Bob Menendez, Bibi & the GOP: The alliance sabotaging Iranian nuclear talks

A bipartisan, international group of hawks just can't wait to blow up the administration's diplomatic efforts

Published January 22, 2015 5:45PM (EST)

Bob Menendez                (Reuters/Kevin Lamarque)
Bob Menendez (Reuters/Kevin Lamarque)

Who's up for a military confrontation with Iran? You? You? No? The United States Congress is.

And at least the neocons are honest: they're perfectly upfront that no nuclear deal with Iran will be adequate for them and the only way to resolve this ("resolve") is to bomb the dickens out of Iran. Much more frustrating are the Democrats, like Sen. Bob Mendendez, who claim that they're only seeking to impose new sanctions on Iran to aid the administration's diplomatic efforts.

You know who doesn't seem to think that new sanctions, such as those put forth by Mendendez and Sen. Bob Corker, would help the administration's diplomatic efforts? The administration. The American diplomats who are actually doing the negotiating. Or their equivalents from the European Union, Britain, Germany, and France. (Remember when conservatives were all mad at the administration for stiffing dear, sweet France? Well, that was a whole week ago. We've reverted to the old, comfortable paradigm.) Hilldawg, too.

In Tuesday's State of the Union, President Obama reiterated his call on Congress to please not go out of its way to sabotage the administration's negotiations with Iran. "New sanctions passed by this Congress," he said, "at this moment in time, will all but guarantee that diplomacy fails — alienating America from its allies; and ensuring that Iran starts up its nuclear program again. It doesn’t make sense." He seems to be making this fairly straightforward case -- wait a few months! -- in public almost every day. He made it at length, and with backup from British Prime Minister David Cameron, in a press conference late last week. It doesn't appear to be helping much.

On the Republican side, that's to be expected. They love war almost as much as they love sabotaging the Obama presidency. And yet their move yesterday to fuse these twin desires was still shockingly brazen.

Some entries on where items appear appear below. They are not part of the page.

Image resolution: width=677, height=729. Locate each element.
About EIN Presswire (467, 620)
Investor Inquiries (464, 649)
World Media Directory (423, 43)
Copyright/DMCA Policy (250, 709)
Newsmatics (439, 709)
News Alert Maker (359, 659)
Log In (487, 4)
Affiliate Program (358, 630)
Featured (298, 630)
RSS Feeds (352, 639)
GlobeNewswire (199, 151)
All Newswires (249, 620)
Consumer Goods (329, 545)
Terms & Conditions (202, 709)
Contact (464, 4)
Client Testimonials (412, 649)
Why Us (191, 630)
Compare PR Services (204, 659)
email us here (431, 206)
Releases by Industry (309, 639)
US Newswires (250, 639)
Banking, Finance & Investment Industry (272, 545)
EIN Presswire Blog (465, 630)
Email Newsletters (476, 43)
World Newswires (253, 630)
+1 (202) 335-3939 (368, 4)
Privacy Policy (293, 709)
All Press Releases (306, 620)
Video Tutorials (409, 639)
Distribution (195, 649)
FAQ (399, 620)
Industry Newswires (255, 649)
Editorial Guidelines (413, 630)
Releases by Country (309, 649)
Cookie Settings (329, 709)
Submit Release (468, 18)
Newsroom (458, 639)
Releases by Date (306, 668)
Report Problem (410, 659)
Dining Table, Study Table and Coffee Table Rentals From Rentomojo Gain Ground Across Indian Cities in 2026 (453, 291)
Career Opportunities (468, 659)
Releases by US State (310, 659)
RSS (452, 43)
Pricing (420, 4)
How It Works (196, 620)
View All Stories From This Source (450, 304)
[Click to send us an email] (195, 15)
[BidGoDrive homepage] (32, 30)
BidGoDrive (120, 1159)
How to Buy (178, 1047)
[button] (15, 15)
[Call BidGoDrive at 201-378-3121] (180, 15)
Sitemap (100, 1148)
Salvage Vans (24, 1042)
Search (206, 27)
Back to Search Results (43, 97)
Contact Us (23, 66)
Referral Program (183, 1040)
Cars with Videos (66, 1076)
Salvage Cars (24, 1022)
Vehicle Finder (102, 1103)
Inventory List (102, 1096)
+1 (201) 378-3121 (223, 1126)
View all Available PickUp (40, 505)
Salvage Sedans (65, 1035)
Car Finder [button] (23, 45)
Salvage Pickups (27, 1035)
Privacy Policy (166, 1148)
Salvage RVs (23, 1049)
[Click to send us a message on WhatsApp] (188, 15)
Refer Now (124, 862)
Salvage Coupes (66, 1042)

Speaker John Boehner, without consulting the White House, invited Israeli PM Benjamin Netanyahu to address a joint session of Congress in February. (Netanyahu appears to have accepted for March -- a couple of weeks before he's up for reelection.) It was offensive enough the last time Netanyahu spoke to a joint session of Congress to trash the administration's diplomatic efforts. That was three years ago, when President Obama was out of the country. But this is something of a whole other order. This comes right at crunch time for U.S. negotiators to finalize a deal. Netanyahu, a man of many political talents but with discretion not among them, will likely urge members of Congress to reject the diplomatic efforts being carried forth by the man at the other end of Pennsylvania avenue. There's a debate now about whether Boehner's invitation is a violation of protocol. Maybe, maybe not, but debating the technical descriptor is a distraction: it's obviously obnoxious to invite a foreign leader to come and trash a head of state's foreign policy before the legislature a dozen or so blocks away.

This would be more laughable if it were the typical Republican stunt: contained within the Republican bubble, with no viable path towards becoming policy. It that were the case, President Obama could go ahead and not care about it.

But the push for new sanctions has Democratic support. Two of the most prominent supporters of "tightening the screws on Iran" (/arbitrarily ending the possibility of a diplomatic accord) are senior Democratic Sens. Chuck Schumer and Menendez. They are working with Republicans to try to build a veto-proof majority on a new round of sanctions, and they may get it.

Menendez is going further off the deep end each day. At a hearing yesterday, he said, "The more I hear from the administration and its quotes, the more it sounds like talking points that come straight out of Tehran." Did the President spill wine on Mendendez at a holiday party or something?

It's time for Menendez and the Democrats who are going along with him to show the same sort of honesty that the neocons and Netanyahu are showing: this isn't about helping the administration in its negotiations by passing sanctions that all negotiators involved say will do the exact opposite. All it does is offer the hard-liners in Iran an excuse to abandon negotiations, which in turn offers Western hard-liners an excuse to expedite a military confrontation. If Menendez and his band of Democrats join Republicans, Netanyahu, and their fellow hawks in Iran and cause negotiations to collapse, they better be ready to accept the blame.


By Jim Newell

Jim Newell covers politics and media for Salon.